Ayahnya yang bernama Partontani (+1870-1945) adalah seorang
Paranormal/ Dhukun/Wong pinter yang diwarisi dari ayahnya yaitu Cokrobongso
(+1845-1925). Seperti halnya ayahnya, sehari-harinya Partontani mengenakan
pakaian kejawen lengkap dengan rambut digelung diatas.
Ayah Cokrobongso yang berarti Mbah
buyut Yatinah bernama Coyudo (+1820-1900). Tentang Coyudo dapat
sedikit diceritakan sebagai berikut: “Dia adalah seorang Punggawa/Prajurit”.

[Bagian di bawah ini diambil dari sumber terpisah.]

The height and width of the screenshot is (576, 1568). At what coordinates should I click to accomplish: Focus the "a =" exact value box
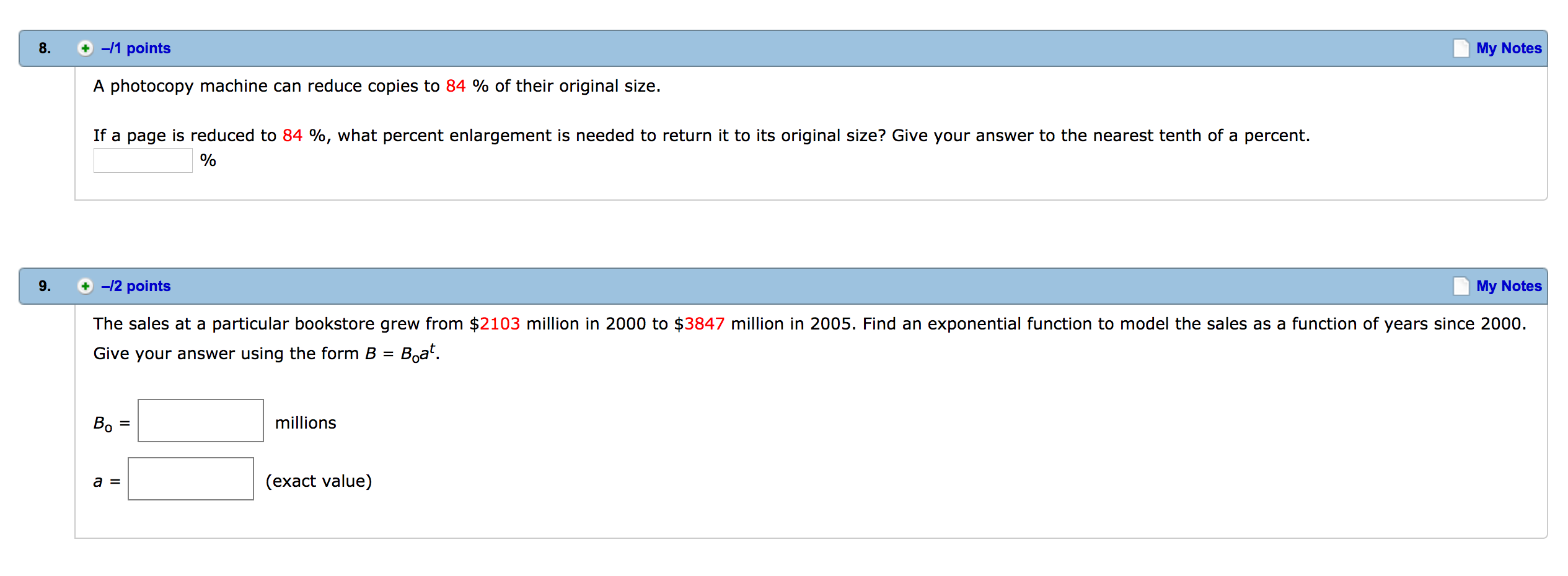pos(191,479)
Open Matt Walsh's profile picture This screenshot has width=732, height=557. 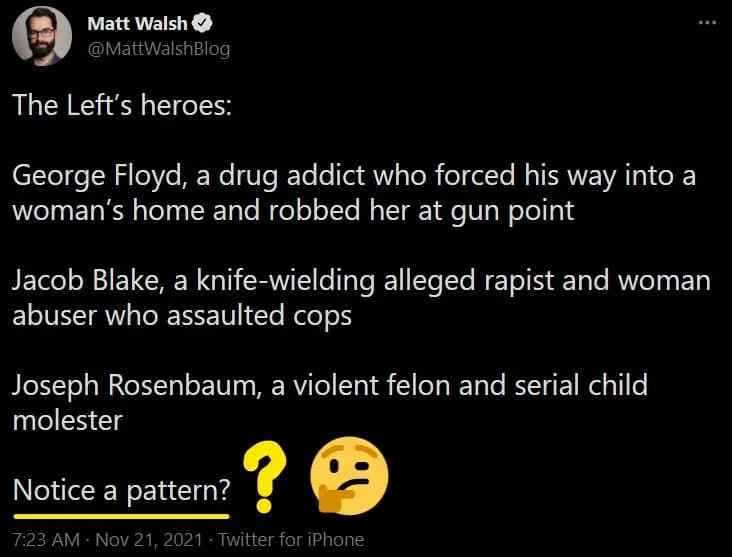pos(41,36)
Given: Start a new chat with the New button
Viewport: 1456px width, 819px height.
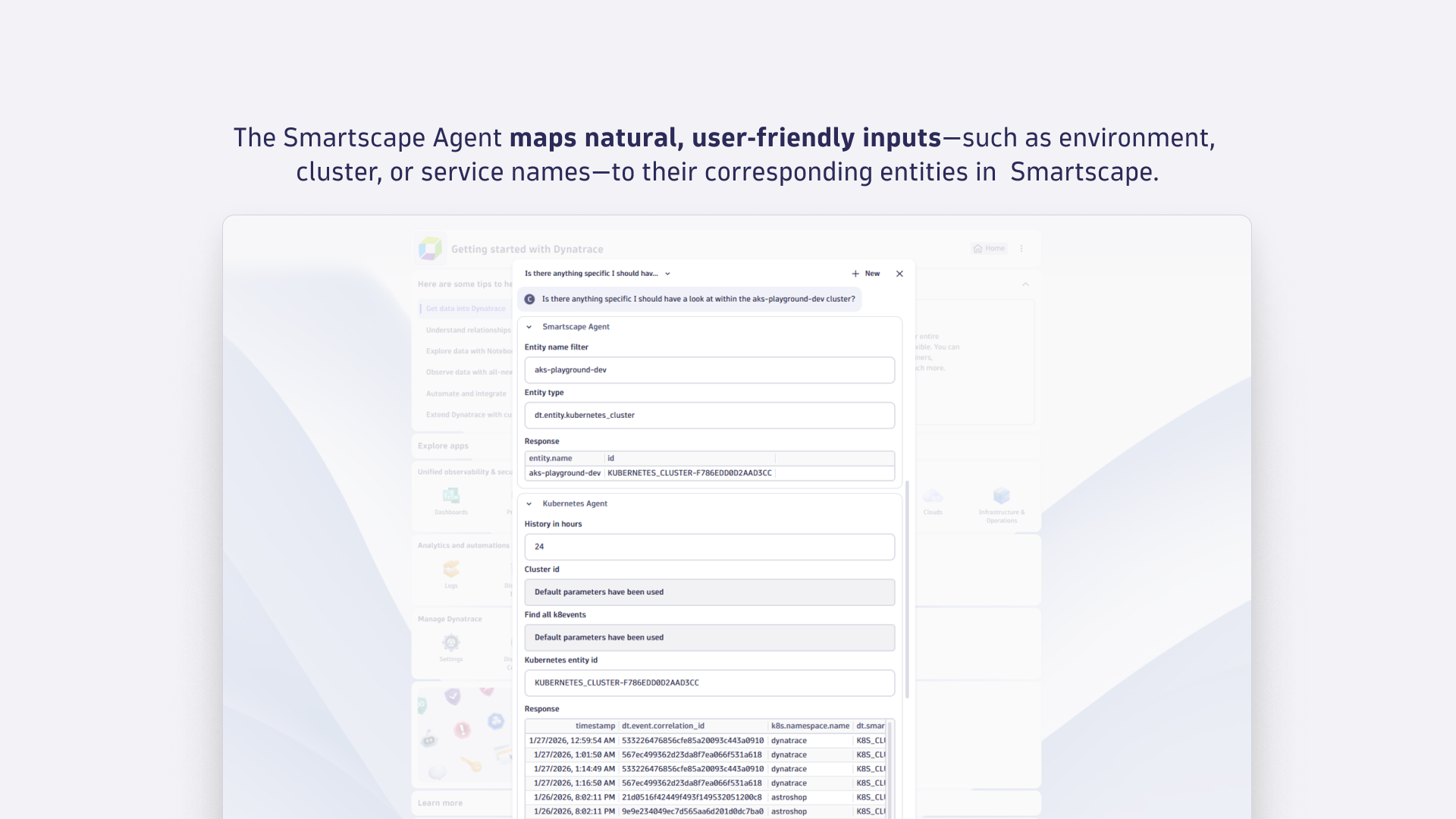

Sayang tidak diketahui Punggawa/Prajurit dari mana. Kemungkinan besar dari Kabupaten
Tulungagung atau Kadipaten Madiun atau mungkin dari Kraton Surakarta/
Yogyakarta. Disamping sebagai punggawa/ prajurit, Coyudo juga senang olah kebatinan/kejawen.
Selepas jadi punggawa/prajurit karena usia menginjak tua, Cayudo berkeinginan
hidup tenteram menjadi petani di desa. Dengan bekal/modal yang dimiliki maka
bersama anaknya (Cokrobongso) Coyudo tiba di Dusun Patikrejo + Th 1880.

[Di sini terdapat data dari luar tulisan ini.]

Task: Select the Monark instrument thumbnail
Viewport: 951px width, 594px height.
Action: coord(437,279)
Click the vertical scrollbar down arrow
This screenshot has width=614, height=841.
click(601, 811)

Disana membeli tanah pekarangan dan sawah serta menetap. Mereka ini menjadi
cikal bakal sebagian penduduk Patikrejo. Sementara itu ilmu
kebatinan/kejawennya diwariskan kepada anaknya.
B. MASA MUDA
Layaknya perawan Desa yang
lain, begitu menginjak dewasa Yatinah dinikahkan. Suaminya seorang Carik
(Sekretaris Desa). Karena sebab yang tidak jelas, perkawinan yang belum sempat
mempuyai keturunan ini gagal. (Jawa saat itu: Ora atut). Janda kembang
Yatinah kemudian kawin lagi dengan Kartonyono. Belum genap 2 (dua) tahun
perkawinannya lahirlah anak pertamanya (Djoemali). Kemudian diikuti kelahiran 5
anaknya yang lain seperti telah diceritakan pada tulisan tentang Kartonyono.
Yatinah dengan setia
mendampingi suaminya dan rajin ikut membantu mencari tambahan penghasilan.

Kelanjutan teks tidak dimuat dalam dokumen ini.